KUALA LUMPUR: Sime Darby Property Bhd has revised up its sales target of RM2.3 billion to RM2.7 billion, and its gross development value (GDV) launch target of RM3.0 billion to RM4.0 billion, for the financial year ending Dec 31, 2023, (FY2023) given its strong sales momentum in the first half of the year.
In the first half of the year, the property developer said it recorded sales of RM1.5 billion, which represents 65 per cent of its original sales target.
The industrial segment was the key contributor with 40 per cent of RM597 million of the total sales achieved during the period.
Its net profit for the second quarter ended June 30, 2023 (2QFY2023) fell 32 per cent year-on-year to RM71.07 million from RM104.99 million a year earlier, on the back of higher share of loss from joint ventures while revenue rose to RM688.92 million from RM615.61 million a year ago.
Earnings per share slipped to one sen, from 1.50 sen previously.
It also declared an interim dividend of one sen per share amounting to a payout of RM68 million.
Sime Darby Property managing director Datuk Azmir Merican said the group is well-positioned to capitalise on the resilient market demand, which also presents with an opportunity to maximise our property development growth over the coming years.
"We are optimistic in our ability to achieve our goals for the year and subsequently strive towards maximising shareholders' value," said Azmir.
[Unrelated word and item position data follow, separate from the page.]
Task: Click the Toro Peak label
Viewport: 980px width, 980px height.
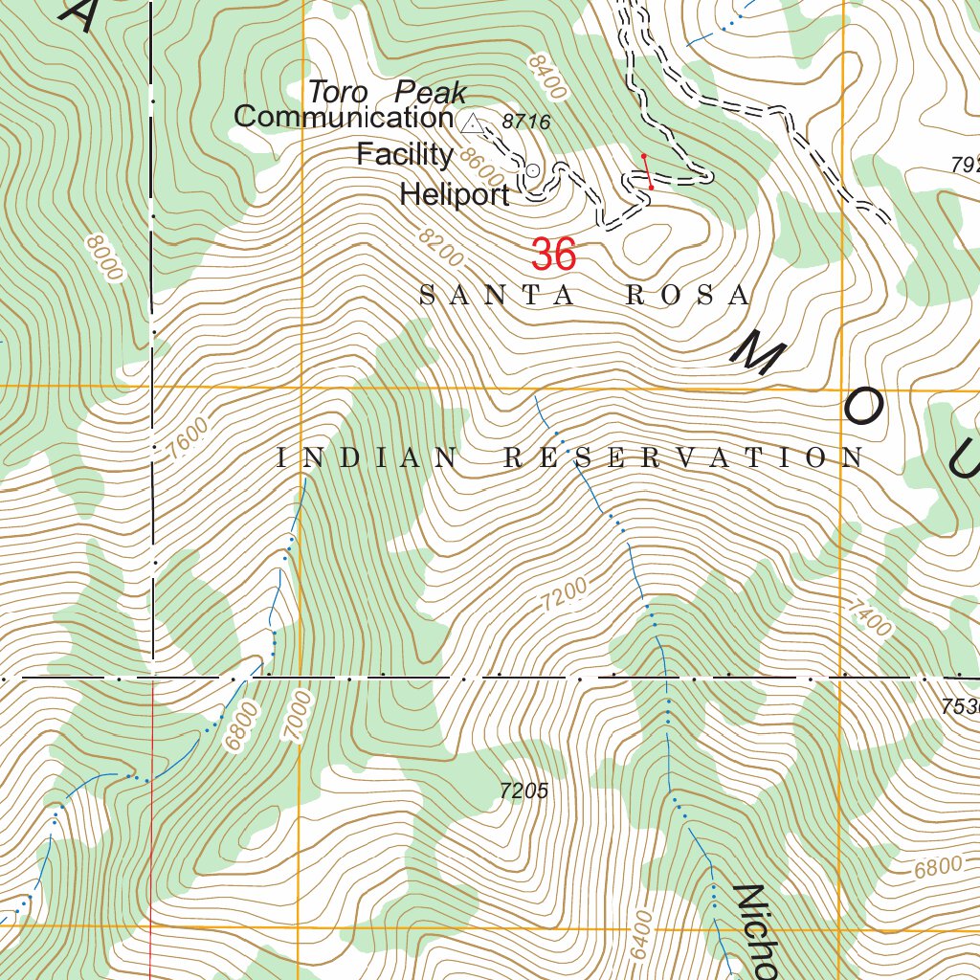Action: [x=387, y=93]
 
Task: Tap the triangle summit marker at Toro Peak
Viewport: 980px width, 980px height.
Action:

The group registered cash reserves of RM795.4 million and a net gearing ratio of 20.7 per cent.
Meanwhile, the group said it recorded unbilled sales of RM3.8 billion as at June 30, 2023, versus RM3.6 billion as at Dec 31, 2022, ensuring revenue visibility for the next three years.
Its current bookings stood at RM1.9 billion as at Aug 6 2023.
At the time of writing, Sime Darby Property shares rose 5.43 per cent or 4.5 sen to 68 sen, with 20.96 million shares done, giving it a market value of RM4.62 billion.